TGF-beta is a cytokine, or secreted protein, that controls the cell
cycle and is used by regulatory T cells (Tregs) as a signal to tell
immune cells not to attack normal cells in the body. However, TGF-beta
has become a widely studied cancer cytokine.
Malignant tumors release
large amounts of TGF-beta, which allows cancer cells to divide rapidly
and to push Tregs to suppress immune cells that fight them. It has been
uniquely difficult to design therapies that block TGF-beta, mainly
because healthy cells cannot function without it.
‘An antibody-based therapy that could target the functions of TGF-beta that cause cancer has been designed by scientists.’
Scientists at the Medical University of South Carolina (MUSC) have
designed an antibody-based therapy that could target the functions of
TGF-beta that cause cancer. The therapy targets TGF-beta where it is
particularly dangerous - docked on the surface of tumor cells.

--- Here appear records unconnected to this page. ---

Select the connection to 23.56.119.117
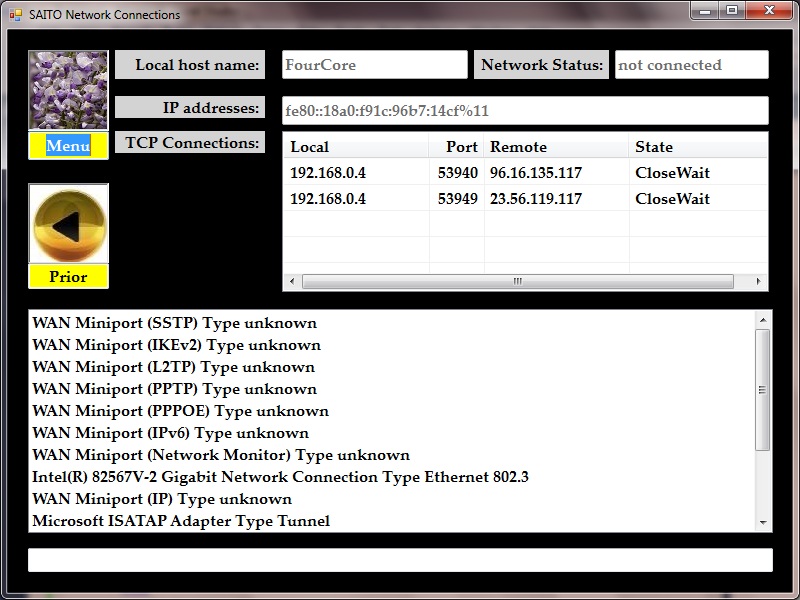click(536, 199)
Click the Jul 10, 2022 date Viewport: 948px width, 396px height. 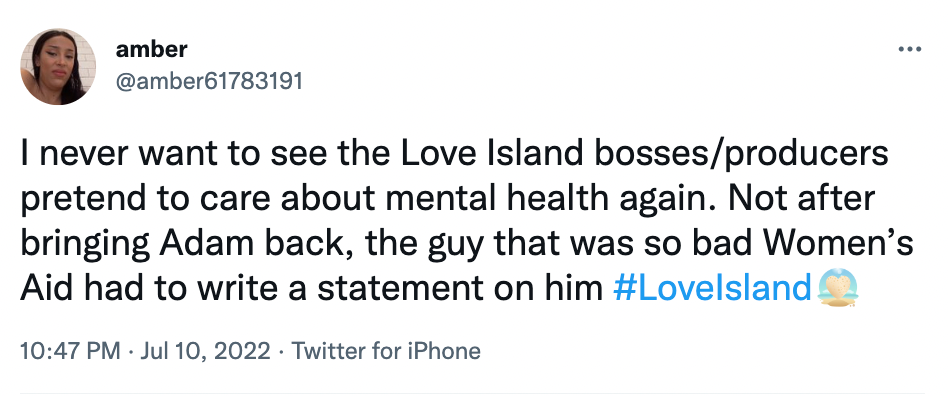pyautogui.click(x=205, y=351)
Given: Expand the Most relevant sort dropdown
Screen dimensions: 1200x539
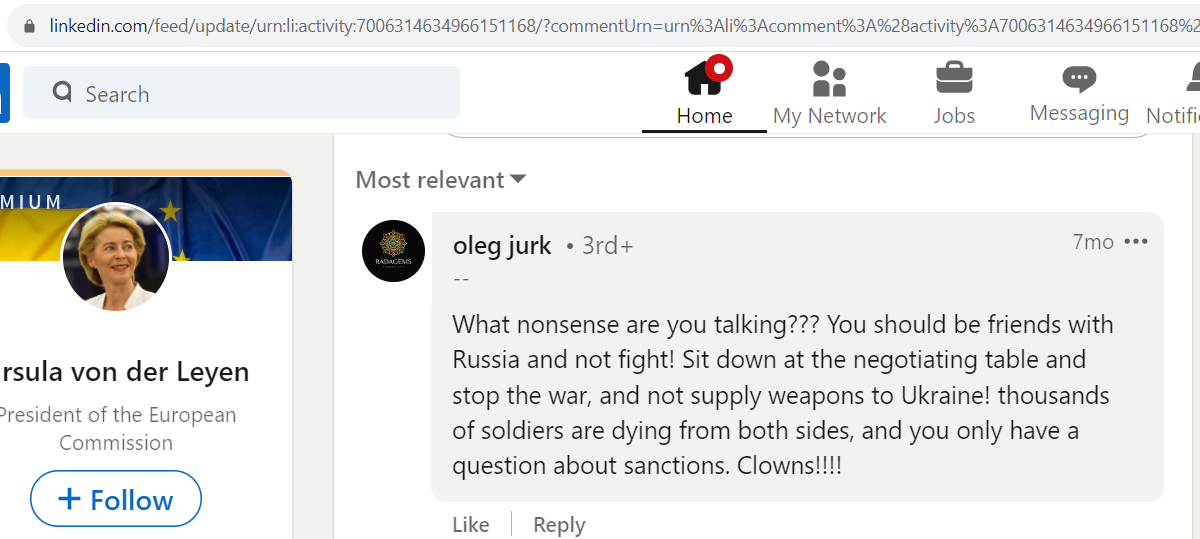Looking at the screenshot, I should point(441,180).
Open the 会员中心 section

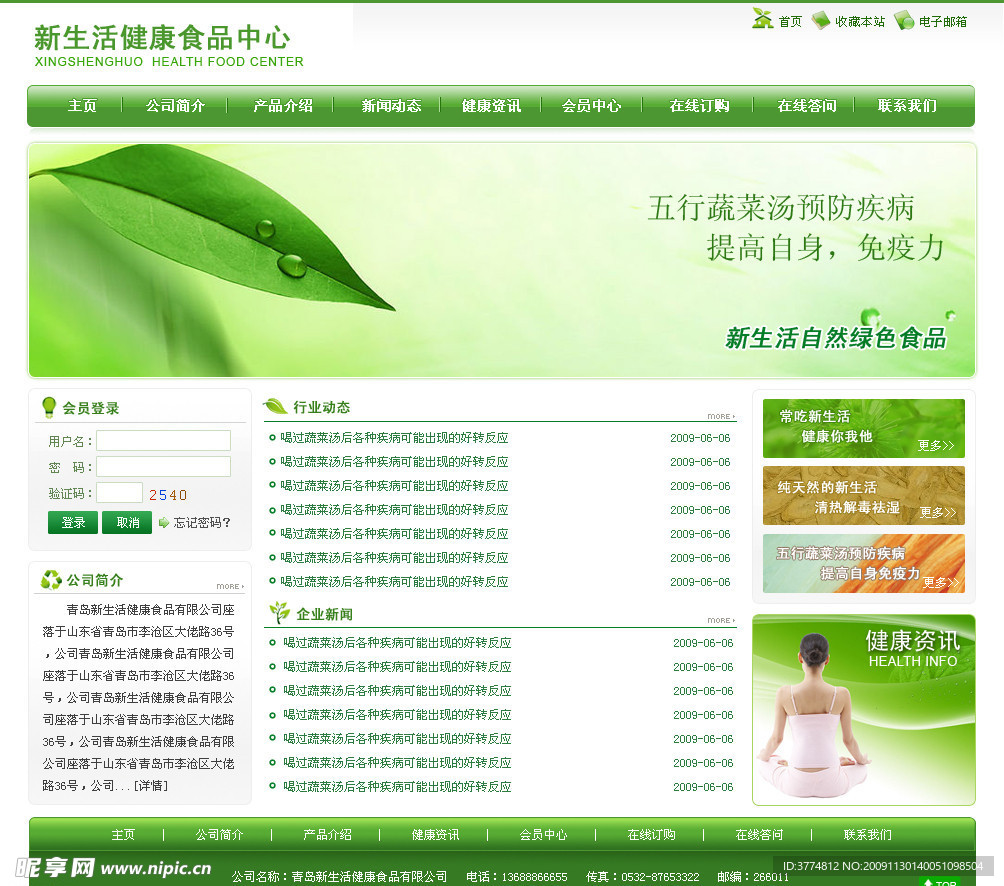pos(591,104)
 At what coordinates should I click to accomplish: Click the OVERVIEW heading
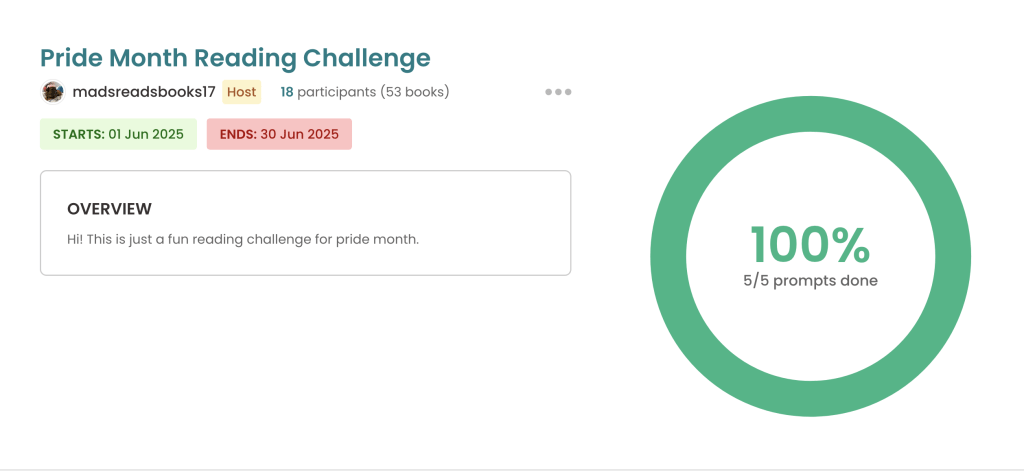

The team began by examining how TGF-beta grows out of control in the
first place, according to Zihai Li, chair of the
Department of Microbiology and Immunology at the MUSC Hollings Cancer
Center and principal investigator on the project. "TGF-beta is an old
story. The new spin is that there is a docking receptor for TGF-beta
that increases the activity of the cytokine, and this molecule is called
GARP," said Li.
Enter GARP. GARP is the only known receptor that allows TGF-beta to
dock on the surface of cells. In this way, GARP helps cells to store
TGF-beta. Importantly, Li knew that GARP could bind and activate
TGF-beta and then float off the surface of cells that express it. Could
this be a way that cancer cells store and release TGF-beta? The Li
laboratory decided to find out.
In the December 15, 2016 issue of Cancer Research
, Li and
his colleagues, including first author and student Alessandra Metelli,
report that levels of GARP were much higher in biopsies of human breast,
lung, and colon tumors than in normal tissue. With this finding, it was
reasonable to hypothesize that these higher levels of GARP provided
more storage capacity for the TGF-beta needed for enhanced tumor growth.

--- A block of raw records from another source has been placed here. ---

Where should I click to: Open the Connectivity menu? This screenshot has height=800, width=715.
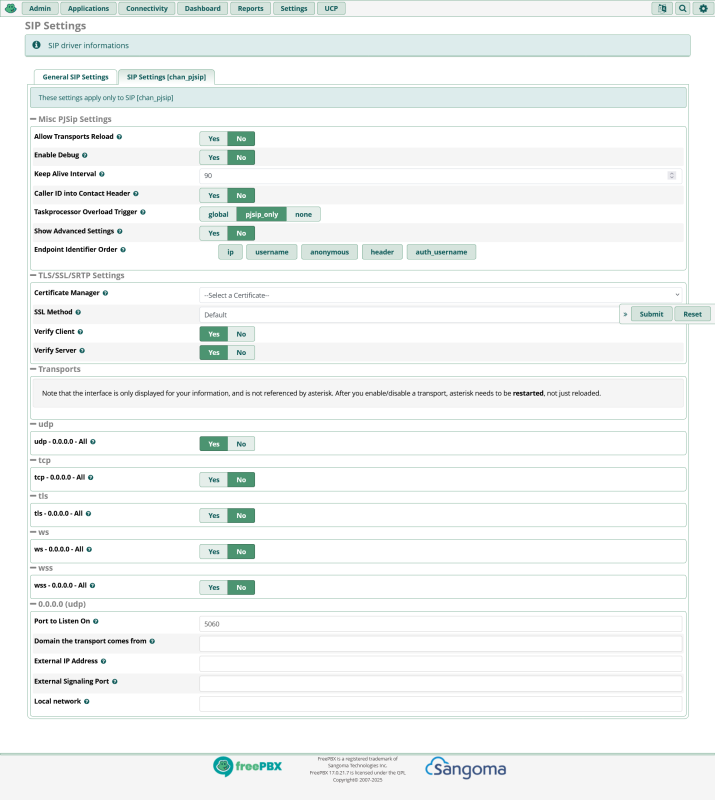[146, 8]
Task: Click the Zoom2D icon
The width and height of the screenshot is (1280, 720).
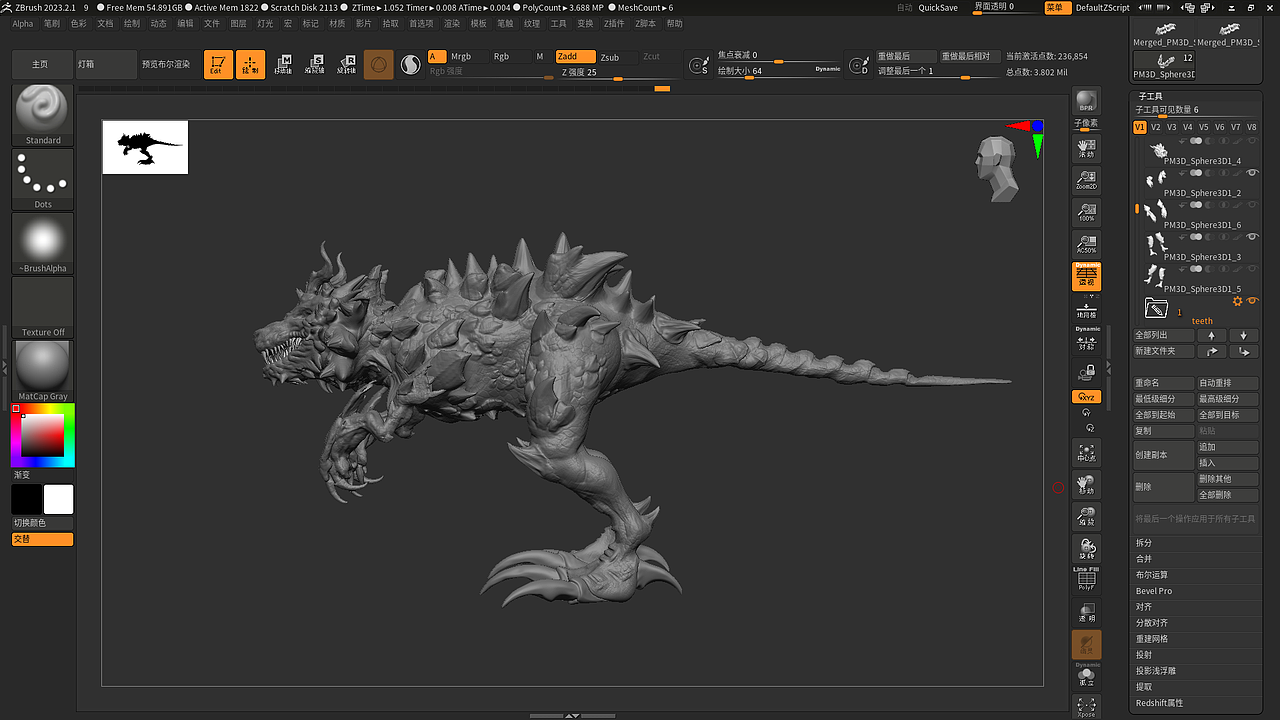Action: pos(1086,180)
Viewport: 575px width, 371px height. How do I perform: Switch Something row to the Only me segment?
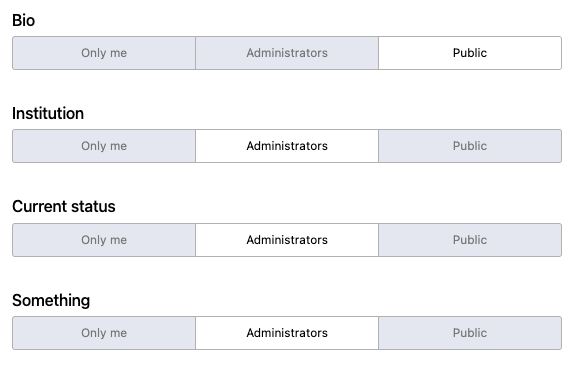[x=104, y=333]
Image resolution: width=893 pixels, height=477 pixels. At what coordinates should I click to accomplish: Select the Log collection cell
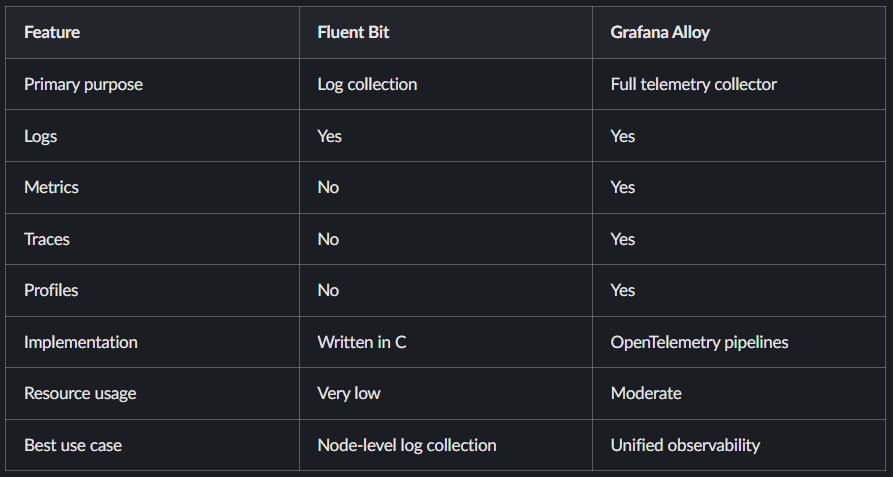pos(367,84)
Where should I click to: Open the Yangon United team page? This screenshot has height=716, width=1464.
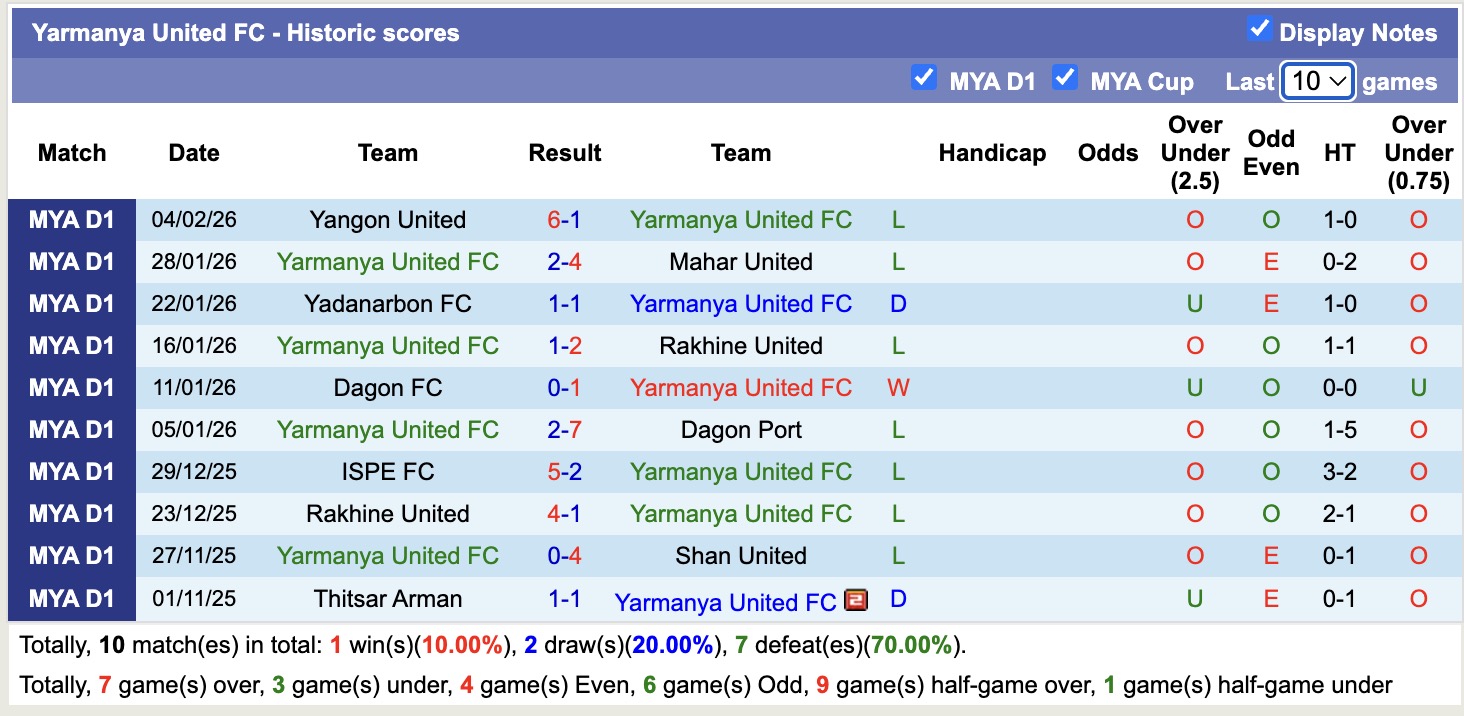[x=388, y=219]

To examine if GARP had a direct role in cancer development, the MUSC
team next deleted the gene for GARP from mice with mammary tumors and
found that, without GARP, breast cancer tumors grew more slowly and were
less able to metastasize to the lungs. Further experiments showed
increased TGF-β signaling, tumor growth, and metastasis after the gene
for GARP was inserted into mouse mammary tumor cells expressing high
levels of GARP. Mice with more GARP also had more TGF-beta-releasing
Treg cells. This meant that GARP promoted both cancer-intrinsic
(metastasis) and -extrinsic (immune suppression) effects in breast
These were the first clues that GARP could be a diagnostic marker
for cancer, according to Li. It also created an opportunity to develop
The MUSC team immunized mice with human GARP in order to grow
antibodies that could potentially block it. Only one antibody, 4D3,
directly blocked human TGF-beta from binding to GARP expressed on cell
surfaces. While 4D3 did not prevent growth of primary mammary tumors in
mice, it did suppress the spread of these tumors to their lungs.

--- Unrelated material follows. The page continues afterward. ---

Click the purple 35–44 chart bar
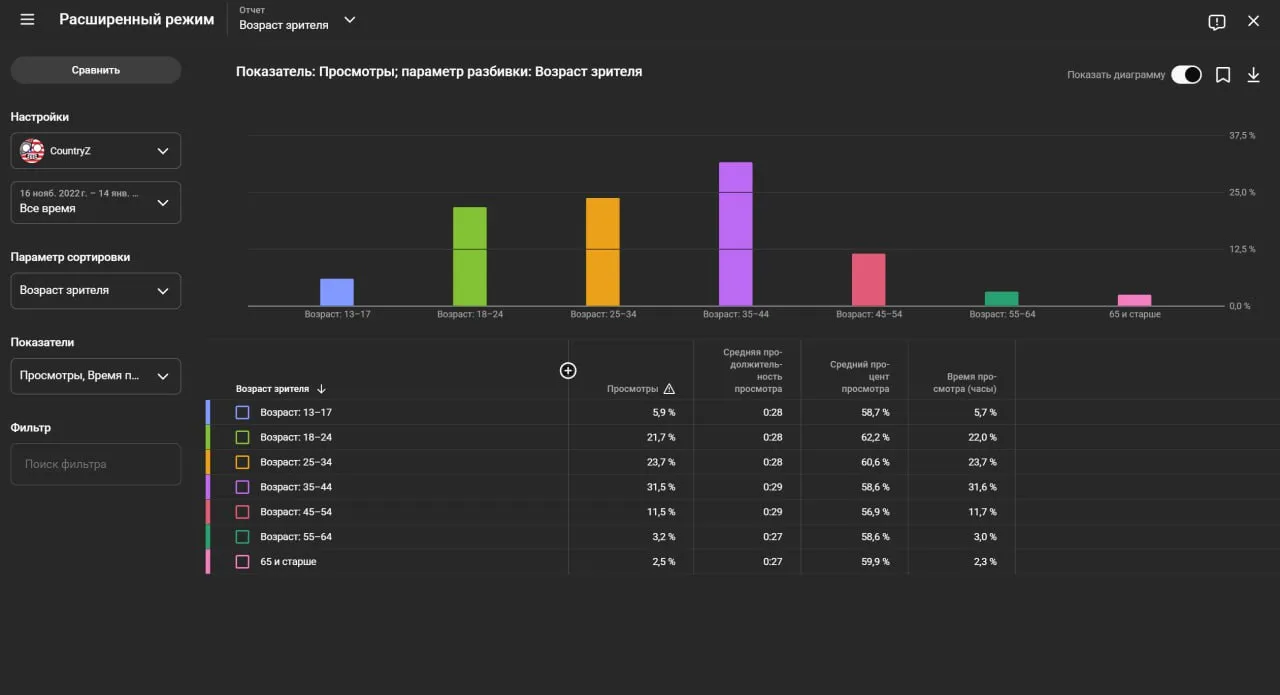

However, 4D3 combined with cyclophosphamide chemotherapy curbed both
primary tumor growth and metastasis. This means that combination
immunotherapy with GARP antibody might boost the effectiveness of
standard chemotherapy in breast cancer.
Li acknowledged that blocking GARP might also block the natural
ability of Tregs to suppress the immune system, which could potentially
lead to inflammatory autoimmune reactions. "Clinically some of the
proven immunotherapies do induce some degree of autoimmunity," he said.
"When cancer is cured and patients stop immunotherapy, the autoimmune
manifestations completely disappear as well."
An accurate biomarker for GARP could offer an opportunity for
earlier detection of other aggressive cancers, given that GARP levels
increase before metastasis, according to Li. As part of their work, the
group also showed that life expectancy was decreased in patients with
colon or lung cancer whose biopsied tissues showed high levels of GARP.
The challenge resides in the development of an antibody accurate enough
to detect it in humans with cancer.
There have been great advances in cancer immunotherapies in the past
decade, but there is still vast room for improvement. GARP suppression
represents a novel addition to established cancer immunotherapies that
also use antibodies to wake up the immune system to fight cancer.
"This discovery is fundamentally important to how TGF-beta utilizes
GARP to promote cancer and down-regulate the immune system, but it also
creates an opportunity for both diagnostics and therapeutics," said Li.
From the perspective of Li and his colleagues at the MUSC Hollings
Cancer Center, they have only just scratched the cell surface.